Workism is about your job not just being the source of your paycheck,

but the source of your identity

and your pathway to self-actualization.

Now that works for some people,

but what makes workism a culture is that we all get forced to participate.

Partner choice is not just about being a good cooperation partner,

but a better cooperation partner than the next guy.

Not just hard working, but harder working.

And this can create these arms races of workism.

So you can imagine two office workers,

both keen to show how industrious they are,

both keen to be the first car in the parking lot in the morning.

And so they start one-upping each other by arriving earlier and earlier

and earlier in the morning.

And everybody else just seems like more of a slacker every day.

The culture punishes us for not keeping up.

And so we end up putting more and more in

regardless of what comes out the other side.

And the culture maintains the most laborious aspects of our jobs

because it most appreciates us when it sees us putting in that labor.

And as a consequence, every other aspect of our job

and our lives, however great,

is made just a little less important.

Now, this is not an argument against hard work.

It's not.

Hard work can be extremely meaningful when it serves a purpose.

Hard work built civilization.

But how much of the effort we spend now is done to build nothing

but our own moral reputations.

To just convince other people that we are hard workers.

And how much of what we admire in others is just effort porn?

In one of his more candid moments,

one of my graduate students said that he noticed

I would send emails out at all hours of the day,

1 am, 2 am, 3 am.

Now, this was because being a professor allowed me to maintain

an adolescent sleep schedule deep into my 30s.

But what he then did was he got some app

which scheduled his replies to come to me at one or two in the morning

so as to make it seem like he was also working all hours of the day.

I'd clearly sent the wrong message,

so much so that my student was willing to delay the work

to make it seem like he was more industrious.

It was literally bullshit work.

I had to change my lab's culture.

I had to convince my students

that we weren't just about the show of work,

but what we were actually producing.

And it's not such a simple thing to do.

The mental circuit that connects effort to morality can be a stubborn one.

When I teach about psychological biases to my intro-psych students,

I tell them that you can't always learn to resist a bias,

they can be very deeply ingrained,

but you can learn to notice them

so that you can account for them when making important decisions.

We may not be able to break that mental circuit,

but we can learn to recognize our biases so they don't run our lives.

There is a story, almost certainly apocryphal,

about perverse incentives in the era of British rule in India.

Desperate to deal with the cobras that were overrunning colonial Delhi,

a bounty was put up

for every cobra skin that was brought in.

But the plan backfired

because enterprising Indians started breeding more cobras to kill them,

bring in the skins and collect the bounty.

And when the government finally abandoned the plan,

as the story goes,

the breeders then released the cobras into the city

and the snake problem was worse than ever.
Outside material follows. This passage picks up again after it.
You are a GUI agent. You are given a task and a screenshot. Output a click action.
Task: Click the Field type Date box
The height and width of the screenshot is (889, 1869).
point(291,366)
The plan went awry because of the distance between what they wanted,

which was fewer cobras,

and what they asked for,

which was an imperfect signal of fewer cobras,

dead cobras.

But I fear we've done something very real

and very similar with work.

We have built a culture that asks for the wrong thing.

If all we ask from each other is the effort that we put in,

we will create a world full of effort and of hard labor and of cobras.

But if what we ask from each other is to produce something meaningful,

we will create a world full of meaning.

And what could be more moral than that?